Duke Aldridge, MAGD, MICO
10/30/2008
With respect to the anterior mental nerve loop Dr. Benninger at OHSU and Dr. Mohammad Sharawy at MCG, both friends of mine recently are reporting that the nerve loop may not exist. I know we all have seen it on Panoramic x-rays however, Dr. Benninger is about to publish a paper with a Scandanavian grooup showing same on a very large population of cadavers. You may want to contact him at OHSU in Portland, Oregon to discuss there findings. CT scan will keep you out of trouble both intraforaminally and with respect to the angle of the anterior mandible and sublingual undercuts/genial tubercles, extension of sublingual artery into the lingual aspect of the anterior mandible and so much more. If you haven't done numerous head and neck dissections recently and you are just beginnning your surgical implant career then seek expert guidance in the event of a mishap.
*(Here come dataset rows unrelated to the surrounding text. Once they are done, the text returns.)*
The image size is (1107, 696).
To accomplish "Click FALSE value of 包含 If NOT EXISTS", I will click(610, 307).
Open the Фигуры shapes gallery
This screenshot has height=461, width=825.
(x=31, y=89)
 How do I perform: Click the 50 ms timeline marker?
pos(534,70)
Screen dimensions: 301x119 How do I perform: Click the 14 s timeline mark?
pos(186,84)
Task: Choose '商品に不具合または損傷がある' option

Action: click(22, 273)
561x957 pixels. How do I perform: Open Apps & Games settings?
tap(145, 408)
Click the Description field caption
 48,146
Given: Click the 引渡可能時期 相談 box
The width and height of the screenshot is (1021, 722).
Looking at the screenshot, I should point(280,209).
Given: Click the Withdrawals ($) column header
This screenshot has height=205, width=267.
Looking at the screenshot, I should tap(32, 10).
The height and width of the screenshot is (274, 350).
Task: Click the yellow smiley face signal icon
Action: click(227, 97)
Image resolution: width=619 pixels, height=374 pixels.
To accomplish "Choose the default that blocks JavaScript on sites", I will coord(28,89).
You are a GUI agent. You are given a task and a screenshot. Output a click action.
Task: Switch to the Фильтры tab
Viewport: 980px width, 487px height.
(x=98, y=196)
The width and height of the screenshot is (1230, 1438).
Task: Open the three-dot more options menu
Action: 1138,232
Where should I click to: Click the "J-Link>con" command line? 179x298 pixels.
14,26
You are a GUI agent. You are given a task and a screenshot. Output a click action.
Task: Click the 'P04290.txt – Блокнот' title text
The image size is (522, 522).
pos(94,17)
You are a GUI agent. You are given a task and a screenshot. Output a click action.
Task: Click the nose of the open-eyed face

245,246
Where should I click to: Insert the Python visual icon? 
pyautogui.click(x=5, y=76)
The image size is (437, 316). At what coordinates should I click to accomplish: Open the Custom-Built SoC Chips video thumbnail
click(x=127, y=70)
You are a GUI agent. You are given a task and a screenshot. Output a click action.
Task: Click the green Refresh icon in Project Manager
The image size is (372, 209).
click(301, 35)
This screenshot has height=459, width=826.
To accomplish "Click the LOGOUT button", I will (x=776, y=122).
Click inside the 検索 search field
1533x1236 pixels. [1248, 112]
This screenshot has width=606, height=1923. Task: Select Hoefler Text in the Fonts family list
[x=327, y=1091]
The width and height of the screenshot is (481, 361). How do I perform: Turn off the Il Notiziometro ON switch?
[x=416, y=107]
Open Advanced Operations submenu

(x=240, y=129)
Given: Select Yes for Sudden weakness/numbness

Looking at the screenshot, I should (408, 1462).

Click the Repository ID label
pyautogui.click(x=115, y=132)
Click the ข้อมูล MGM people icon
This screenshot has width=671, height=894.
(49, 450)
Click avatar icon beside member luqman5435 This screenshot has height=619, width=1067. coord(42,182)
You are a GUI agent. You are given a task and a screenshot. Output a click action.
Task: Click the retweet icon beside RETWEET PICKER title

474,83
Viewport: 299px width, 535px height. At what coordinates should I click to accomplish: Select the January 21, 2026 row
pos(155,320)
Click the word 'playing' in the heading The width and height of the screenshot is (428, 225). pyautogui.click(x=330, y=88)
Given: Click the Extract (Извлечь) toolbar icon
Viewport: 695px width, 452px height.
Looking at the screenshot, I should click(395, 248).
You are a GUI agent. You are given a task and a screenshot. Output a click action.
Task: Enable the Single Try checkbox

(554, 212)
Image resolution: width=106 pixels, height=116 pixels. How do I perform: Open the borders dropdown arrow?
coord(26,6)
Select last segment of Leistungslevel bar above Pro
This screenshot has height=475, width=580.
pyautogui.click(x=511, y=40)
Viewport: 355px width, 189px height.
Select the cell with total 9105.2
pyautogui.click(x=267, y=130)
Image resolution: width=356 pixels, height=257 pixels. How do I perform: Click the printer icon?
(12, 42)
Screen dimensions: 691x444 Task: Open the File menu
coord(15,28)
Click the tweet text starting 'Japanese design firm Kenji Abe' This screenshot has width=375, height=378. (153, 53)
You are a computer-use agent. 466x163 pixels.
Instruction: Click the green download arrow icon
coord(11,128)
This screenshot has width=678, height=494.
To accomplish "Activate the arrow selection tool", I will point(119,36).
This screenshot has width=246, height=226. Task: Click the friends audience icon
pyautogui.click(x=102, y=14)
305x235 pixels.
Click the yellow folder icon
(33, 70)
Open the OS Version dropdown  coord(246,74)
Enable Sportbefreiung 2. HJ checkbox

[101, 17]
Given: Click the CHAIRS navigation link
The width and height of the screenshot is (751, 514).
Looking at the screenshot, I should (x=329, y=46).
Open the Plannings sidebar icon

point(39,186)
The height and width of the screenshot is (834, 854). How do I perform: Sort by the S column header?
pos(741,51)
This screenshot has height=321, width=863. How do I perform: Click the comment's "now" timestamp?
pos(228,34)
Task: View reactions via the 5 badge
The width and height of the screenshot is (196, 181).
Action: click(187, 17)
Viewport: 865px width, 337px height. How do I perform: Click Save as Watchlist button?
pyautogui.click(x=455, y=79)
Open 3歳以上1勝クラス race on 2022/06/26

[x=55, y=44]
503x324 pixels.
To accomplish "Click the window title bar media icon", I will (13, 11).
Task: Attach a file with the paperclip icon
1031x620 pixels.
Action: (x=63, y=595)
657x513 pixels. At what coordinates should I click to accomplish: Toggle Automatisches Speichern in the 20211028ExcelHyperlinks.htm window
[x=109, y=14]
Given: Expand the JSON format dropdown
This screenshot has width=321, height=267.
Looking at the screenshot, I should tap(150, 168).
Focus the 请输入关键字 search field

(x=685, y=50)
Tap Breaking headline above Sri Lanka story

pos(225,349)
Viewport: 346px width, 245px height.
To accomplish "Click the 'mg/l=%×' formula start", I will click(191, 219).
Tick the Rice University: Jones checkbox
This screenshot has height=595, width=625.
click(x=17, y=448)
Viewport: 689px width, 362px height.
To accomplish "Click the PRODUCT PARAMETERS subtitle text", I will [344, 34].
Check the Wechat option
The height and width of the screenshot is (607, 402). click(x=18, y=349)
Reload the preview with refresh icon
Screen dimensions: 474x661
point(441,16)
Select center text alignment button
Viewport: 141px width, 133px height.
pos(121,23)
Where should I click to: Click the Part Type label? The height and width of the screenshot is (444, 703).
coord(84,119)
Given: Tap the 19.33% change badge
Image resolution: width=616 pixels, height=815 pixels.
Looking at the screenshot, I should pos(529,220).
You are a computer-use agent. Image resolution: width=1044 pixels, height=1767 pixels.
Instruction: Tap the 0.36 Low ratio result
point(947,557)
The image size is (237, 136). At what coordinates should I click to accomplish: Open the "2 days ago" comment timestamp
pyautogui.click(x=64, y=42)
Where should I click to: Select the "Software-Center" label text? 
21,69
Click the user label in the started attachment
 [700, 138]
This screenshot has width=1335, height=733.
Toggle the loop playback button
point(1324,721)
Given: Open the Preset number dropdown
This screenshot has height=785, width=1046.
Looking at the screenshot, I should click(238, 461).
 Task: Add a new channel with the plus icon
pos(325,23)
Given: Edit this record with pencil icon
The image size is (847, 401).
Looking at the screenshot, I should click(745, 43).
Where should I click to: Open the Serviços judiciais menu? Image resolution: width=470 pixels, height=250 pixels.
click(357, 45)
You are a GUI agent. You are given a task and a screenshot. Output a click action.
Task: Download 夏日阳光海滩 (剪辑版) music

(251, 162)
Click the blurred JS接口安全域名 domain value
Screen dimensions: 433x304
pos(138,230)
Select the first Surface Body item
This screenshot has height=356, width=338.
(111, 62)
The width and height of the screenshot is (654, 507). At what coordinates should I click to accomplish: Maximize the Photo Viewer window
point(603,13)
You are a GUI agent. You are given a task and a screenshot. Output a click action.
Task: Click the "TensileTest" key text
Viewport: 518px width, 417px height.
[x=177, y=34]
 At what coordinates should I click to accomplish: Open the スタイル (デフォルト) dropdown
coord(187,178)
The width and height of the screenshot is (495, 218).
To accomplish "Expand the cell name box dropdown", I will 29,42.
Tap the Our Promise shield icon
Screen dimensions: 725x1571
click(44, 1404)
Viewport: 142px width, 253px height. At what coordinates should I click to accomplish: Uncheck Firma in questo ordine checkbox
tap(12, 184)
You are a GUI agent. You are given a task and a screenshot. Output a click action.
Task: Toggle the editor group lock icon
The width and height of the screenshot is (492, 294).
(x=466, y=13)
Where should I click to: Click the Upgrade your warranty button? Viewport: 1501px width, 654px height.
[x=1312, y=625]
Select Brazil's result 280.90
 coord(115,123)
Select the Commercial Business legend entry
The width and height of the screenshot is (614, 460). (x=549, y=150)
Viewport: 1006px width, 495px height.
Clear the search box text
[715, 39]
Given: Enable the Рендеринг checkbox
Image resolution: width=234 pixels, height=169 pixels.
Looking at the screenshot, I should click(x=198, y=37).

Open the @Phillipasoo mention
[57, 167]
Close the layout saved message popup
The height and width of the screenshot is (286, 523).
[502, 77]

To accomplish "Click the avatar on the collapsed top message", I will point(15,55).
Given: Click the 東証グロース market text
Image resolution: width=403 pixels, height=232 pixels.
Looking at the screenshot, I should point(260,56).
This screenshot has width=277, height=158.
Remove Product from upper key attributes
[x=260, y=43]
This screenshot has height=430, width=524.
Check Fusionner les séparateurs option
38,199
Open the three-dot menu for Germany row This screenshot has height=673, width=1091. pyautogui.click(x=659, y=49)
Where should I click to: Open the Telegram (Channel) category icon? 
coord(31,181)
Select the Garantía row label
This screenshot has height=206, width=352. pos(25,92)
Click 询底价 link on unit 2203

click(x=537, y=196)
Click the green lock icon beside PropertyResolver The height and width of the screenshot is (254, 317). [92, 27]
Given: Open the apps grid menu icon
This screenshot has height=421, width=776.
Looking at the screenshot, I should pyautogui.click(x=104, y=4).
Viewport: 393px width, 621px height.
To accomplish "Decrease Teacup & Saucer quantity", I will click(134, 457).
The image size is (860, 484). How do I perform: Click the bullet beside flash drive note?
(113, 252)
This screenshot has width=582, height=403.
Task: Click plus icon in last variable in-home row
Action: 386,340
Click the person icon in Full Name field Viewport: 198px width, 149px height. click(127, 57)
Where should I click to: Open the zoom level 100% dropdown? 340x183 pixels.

You don't want to go into the surgery nervous or uncomfortable and without confidence and you sure don't want to drill just to drill. If you have a CT then please forward same for comments. We are all at different stages in our careers both professionally and personally and there is nothing wrong with seeking advice from those who routinely work in anatomical spaces that need to be protected. The good news is the anterior mandible is one of the safest areas to perform surgery, especially the recently edentulous cases. Please feel free to call me at 541-330-1400 if you would like to discuss case. Duke Aldridge, DDS, MAGD, MICOI Asst. Professor, OHSU
Duke Aldridge, MAGD, MICO
10/30/2008
Dr. Miller, Could you please e-mail me the article that you are referring to so I can use it for reference and in teaching? Thank you in advance. Duke Aldridge
alper
11/2/2008
If you plan to insert implants mesially to foramen mentale, there is no need to refrain from anterior loop of nerve in edentulous patients. we know that anterior loop of nerve innervates incisor teeth.The best way to overcome complications like bleeding or nerve injury is not to harm these structures from beginning. for Perfect vision of bone angulation, reflect flap as possible as you can. It wont be easy to perforate lingual cortical bone if you work in low speed like 500-600 rpm with your drill. Just feel it. May the bone be with u.... Oral Ä°mplantolog
p
11/2/2008
Why are we talking about lingual perf or lingual flap? Doctor is worried about large blood vessel inside mandible, not sublingual space. As mentioned by some one use of drills with stop should be answer. Also it will help to use tapering implant.
doct. med.doct. dent. Ale
11/3/2008
dr. dukes is right. to avoid these risks i learned among years to amplifay my fingers sensibility to recognice the dura-madre when i approach this lamina wherever is. Naturally i make this approach with a very fine drill (n° 40-50) at 1500-2000 turns pm.